Position: Wide receiver
Height: 6-1. Weight: 190
High school: Lexington
Shaq Roland arrived at South Carolina with an impressive resume and even bigger expectations.
Coming out of Lexington High School, Roland was the fourth straight South Carolina Mr. Football — joining cornerback Stephon Gilmore, running back Marcus Lattimore and defensive end Jadeveon Clowney — to sign with the Gamecocks since 2009. Roland was the nation’s 66th-ranked prospect in the country and the 10th best wide receiver, according to Rivals.com.
Roland was expected to have the kind of impact on the Gamecocks’ passing game that Gilmore, Lattimore and Clowney had at their respective positions.
Combine that with the departure of All-American wide receiver Alshon Jeffery to the NFL a year early, and Roland was already being penciled in on many of the preseason SEC All-Freshmen teams.
But like a lot of blue chip recruits, Roland struggled with the transition from high school to college.
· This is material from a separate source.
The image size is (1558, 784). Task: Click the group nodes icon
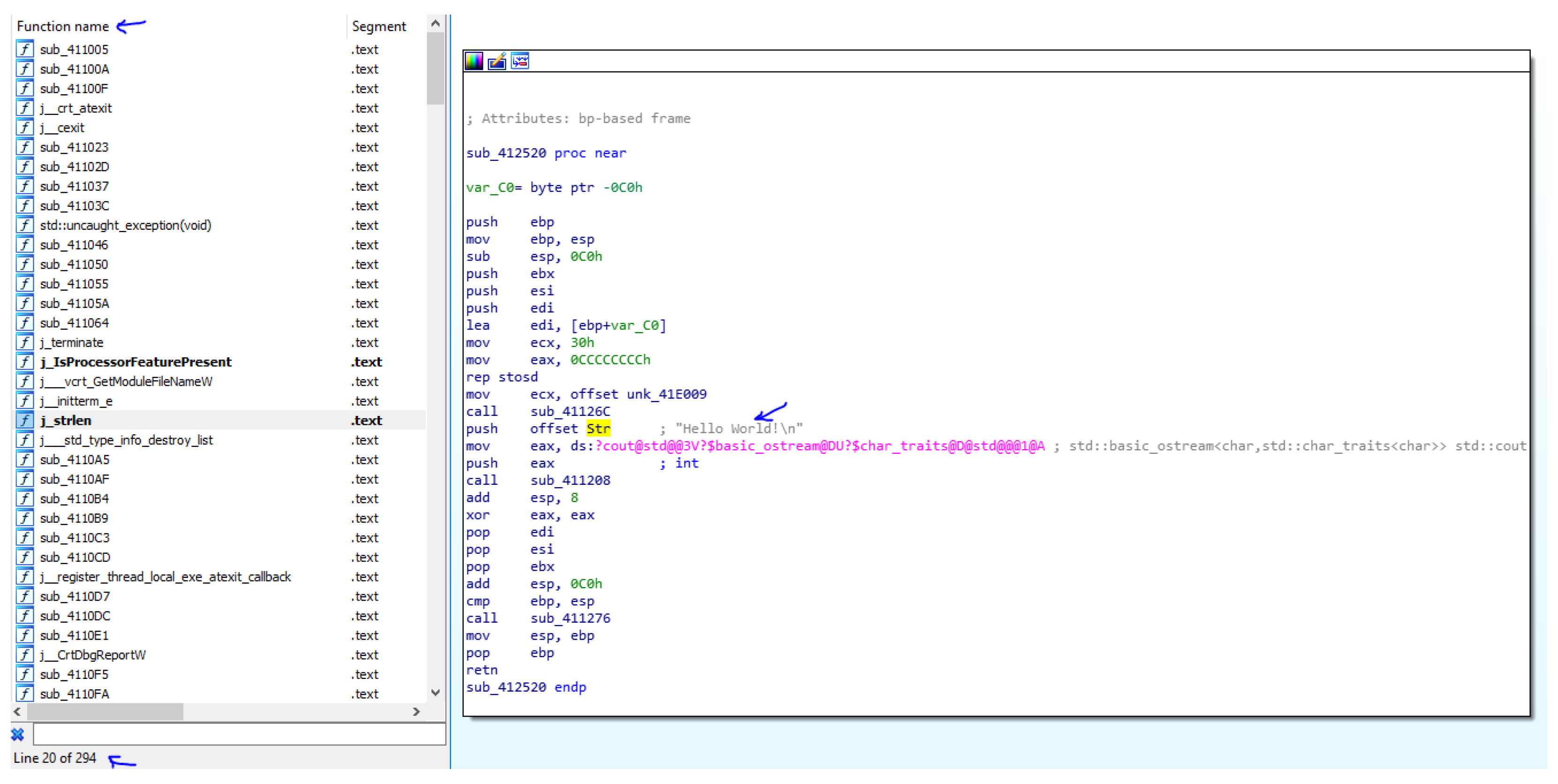pos(520,61)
“There were times when Shaq was lost out there last year,” said USC receiver coach Steve Spurrier Jr. “There were times when he didn’t know where he needed to be. He didn’t have a real good grasp of the offense.”
Translation: Roland didn’t know the playbook like he should have as a freshman.
Truth be told, Roland thought his athletic ability would be enough to excel in the SEC. Was it arrogance or ignorance?
Roland said it was probably a combination of both.
Although he played in 11 games, he caught just five passes for 80 yards and one touchdown. Roland realized after the season was over that the only person to blame for his lack of production was himself.
“The reason I didn’t play more last year was all on me,” Roland said. “It wasn’t the coaching staff or anything like that. It was my fault. I didn’t know the plays like I should have. I wasn’t focused like I should have been, and I didn’t do what I needed to do to get on the field.”
It was the first time in Roland’s life that he had been humbled on the football field.
“Last year I came in here thinking that I’d dominate college like I had in high school. Like it was going to just happen for me in college like it did in high school,” Roland said.
Almost from the first practice, Roland realized that wasn’t going to be the case.
“I learned that everyone out here is just as good as I am,” Roland said. “You have to focus on the little things if you’re going to get on the field.”
Roland rededicated himself during the offseason.
He spent hours scouring the playbook, learning not only his position, but all the wide receiver positions.
He got stronger, putting on 15 pounds of muscle to help against the physical cornerbacks in the SEC. He also changed his approach to the practice, treating it more like an occupation.
“It wasn’t just that I didn’t know the plays,” Roland said. “It was my attitude. I didn’t treat it like a job. I didn’t come out here every day looking to make myself better. That’s the difference from last year.”
Roland’s attention to detail and his newfound work ethic have not gone unnoticed.
“Shaq has gotten a little bit better,” Spurrier Jr. said. “I think any player from one year to the next year is going to be more mature. He’s a little more comfortable, a little more intelligent and he’s moving around out there like he knows what he’s doing. I’m kind of fired up to watch him as we move forward.”
Even wide receiver Bruce Ellington has seen a difference in Roland.
“He’s out to send a message to everyone,” Ellington said. “Shaq has all the ability in the world, and I think people are going to see that this season.”
The time for talk is over, Roland said.
“I’m at a point where I’m comfortable with the playbook and I know what I’m supposed to do on every play,” Roland said. “Now, I’ve got to go out and get it done on the field. I feel like I’ve got to prove myself all over again this year.”